Systematic analysis showed that the lncRNA-participated competing endogenous RNA (ceRNA) regulation network played a more significant role in various types of tumorigenesis, including glioblastoma14, lung cancer15, gastric cancer16, and breast cancer17. By means of computational prediction, the targeting relationships within lncRNAs and miRNAs have been continually reported in phymatology. Emerging evidence and studies have revealed that the ceRNA activity of lncRNAs binding to miRNAs functions as a sponge in pathophysiological conditions. lncRNAs together with miRNAs mediate a series of biological and pathological processes, including cell cycle, gene transcription, and posttranscriptional regulation18. In addition, the cross-function of lncRNAs and miRNAs has been tested in multiple tumor types19.
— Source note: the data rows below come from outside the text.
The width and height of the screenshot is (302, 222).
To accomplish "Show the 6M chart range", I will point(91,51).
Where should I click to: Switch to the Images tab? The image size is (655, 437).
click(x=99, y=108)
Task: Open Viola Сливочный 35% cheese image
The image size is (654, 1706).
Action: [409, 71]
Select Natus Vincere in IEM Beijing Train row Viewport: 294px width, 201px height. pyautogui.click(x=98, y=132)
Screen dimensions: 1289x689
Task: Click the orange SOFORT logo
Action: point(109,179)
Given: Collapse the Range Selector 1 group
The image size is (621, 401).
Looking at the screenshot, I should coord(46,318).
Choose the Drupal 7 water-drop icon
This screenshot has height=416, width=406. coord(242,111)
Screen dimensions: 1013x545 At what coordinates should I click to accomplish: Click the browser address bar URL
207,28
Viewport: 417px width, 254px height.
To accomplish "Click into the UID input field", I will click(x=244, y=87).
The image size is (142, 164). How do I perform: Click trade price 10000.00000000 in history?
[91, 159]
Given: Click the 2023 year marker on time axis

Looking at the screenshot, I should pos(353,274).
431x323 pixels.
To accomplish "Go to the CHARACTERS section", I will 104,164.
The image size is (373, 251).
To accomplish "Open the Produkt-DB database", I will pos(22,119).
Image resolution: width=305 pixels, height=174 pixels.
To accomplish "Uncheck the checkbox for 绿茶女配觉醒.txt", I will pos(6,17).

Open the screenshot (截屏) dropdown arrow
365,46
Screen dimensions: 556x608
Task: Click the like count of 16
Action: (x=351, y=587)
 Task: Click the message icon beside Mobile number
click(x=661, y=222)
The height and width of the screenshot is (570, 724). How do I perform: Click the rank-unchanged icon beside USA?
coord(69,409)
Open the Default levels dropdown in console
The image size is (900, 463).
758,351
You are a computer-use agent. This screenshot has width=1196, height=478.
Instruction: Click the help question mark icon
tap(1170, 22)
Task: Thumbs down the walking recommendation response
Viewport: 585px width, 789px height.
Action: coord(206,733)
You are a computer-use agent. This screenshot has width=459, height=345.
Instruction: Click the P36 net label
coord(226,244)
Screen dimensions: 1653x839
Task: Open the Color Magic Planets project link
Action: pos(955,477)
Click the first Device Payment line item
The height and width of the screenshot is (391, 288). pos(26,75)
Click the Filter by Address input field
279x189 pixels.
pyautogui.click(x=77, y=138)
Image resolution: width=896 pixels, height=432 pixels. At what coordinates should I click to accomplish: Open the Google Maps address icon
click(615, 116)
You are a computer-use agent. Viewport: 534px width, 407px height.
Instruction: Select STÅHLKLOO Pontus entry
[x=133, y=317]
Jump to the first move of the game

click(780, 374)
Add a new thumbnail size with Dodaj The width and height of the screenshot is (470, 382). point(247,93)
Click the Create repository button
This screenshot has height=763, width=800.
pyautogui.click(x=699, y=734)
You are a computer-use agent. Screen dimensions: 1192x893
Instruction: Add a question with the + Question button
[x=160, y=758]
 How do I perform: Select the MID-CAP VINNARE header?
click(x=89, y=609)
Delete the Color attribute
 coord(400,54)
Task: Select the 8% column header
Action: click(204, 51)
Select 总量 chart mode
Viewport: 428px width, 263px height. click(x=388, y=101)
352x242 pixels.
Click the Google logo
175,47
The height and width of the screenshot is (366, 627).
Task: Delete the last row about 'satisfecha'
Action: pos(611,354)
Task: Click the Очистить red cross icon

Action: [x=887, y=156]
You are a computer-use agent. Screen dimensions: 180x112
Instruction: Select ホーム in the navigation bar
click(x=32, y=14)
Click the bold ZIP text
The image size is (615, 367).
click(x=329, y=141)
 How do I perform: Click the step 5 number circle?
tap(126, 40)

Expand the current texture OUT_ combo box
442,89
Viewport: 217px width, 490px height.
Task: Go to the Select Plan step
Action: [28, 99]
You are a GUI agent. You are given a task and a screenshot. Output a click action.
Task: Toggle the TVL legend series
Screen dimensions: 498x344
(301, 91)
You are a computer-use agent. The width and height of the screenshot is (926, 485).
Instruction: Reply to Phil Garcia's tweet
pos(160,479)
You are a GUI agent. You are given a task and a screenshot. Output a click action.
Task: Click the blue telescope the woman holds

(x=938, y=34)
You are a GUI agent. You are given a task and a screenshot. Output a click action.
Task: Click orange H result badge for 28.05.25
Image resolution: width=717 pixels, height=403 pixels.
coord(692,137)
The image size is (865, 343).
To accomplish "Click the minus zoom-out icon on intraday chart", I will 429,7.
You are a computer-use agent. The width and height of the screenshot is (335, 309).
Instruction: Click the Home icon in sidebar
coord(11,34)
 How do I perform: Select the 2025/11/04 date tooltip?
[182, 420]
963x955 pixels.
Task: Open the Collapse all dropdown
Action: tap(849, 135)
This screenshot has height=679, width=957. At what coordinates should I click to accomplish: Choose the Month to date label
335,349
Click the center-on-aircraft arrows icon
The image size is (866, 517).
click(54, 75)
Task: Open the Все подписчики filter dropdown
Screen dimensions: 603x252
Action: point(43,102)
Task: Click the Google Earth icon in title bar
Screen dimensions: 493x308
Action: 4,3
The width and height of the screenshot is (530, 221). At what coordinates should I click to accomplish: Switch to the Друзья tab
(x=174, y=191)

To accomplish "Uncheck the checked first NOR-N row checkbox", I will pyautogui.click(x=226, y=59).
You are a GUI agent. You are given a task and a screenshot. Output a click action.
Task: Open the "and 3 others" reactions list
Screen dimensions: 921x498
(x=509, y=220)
After being transfected with siRNA, various miRNA expression changes were compared to the control group. When CRNDE is downregulated, miR-451 expression observably increases, whereas lower expression is originally downregulated in MM patients. Bioinformatics analysis and luciferase assay reveal the interaction by complementary bonding between CRNDE and miR-451. Pearson’s correlation shows that CRNDE is negatively correlated to miR-451 expression in human MM tissues. Rescue experiments show that the miR-451 inhibitor could rescue the proliferation capability, cell cycle arrest in the G0/G1 phase, and antiapoptosis function. Results show that CRNDE could bind with miR-451 to function as a molecular sponge in mediating miRNAs. In colorectal cancer, lncRNA CRNDE acts as a competing endogenous RNA to promote metastasis and oxaliplatin resistance by sponging miR-181a-5p and miR-13620,21. In addition, CRNDE knockdown decreases hepatoblastoma proliferation viability and its angiogenic effect in vitro, and reduces tumor growth and angiogenesis in vivo via regulating mTOR signaling22. In MM side population cells, miR-451 targets tuberous sclerosis 1 gene and activates the PI3K/Akt/mTOR signaling23. The above results strongly support our hypothesis that CRNDE plays a significant role in tumor biological regulation through inversely regulating miR-451.

In summary, our study illustrates that lncRNA CRNDE is upregulated in MM and negatively correlated with miR-451. CRNDE induces the proliferation and antiapoptosis capability for MM by acting as a ceRNA or molecular sponge via negatively targeting miR-451, which could serve as a promising diagnostic marker and therapeutic target for MM.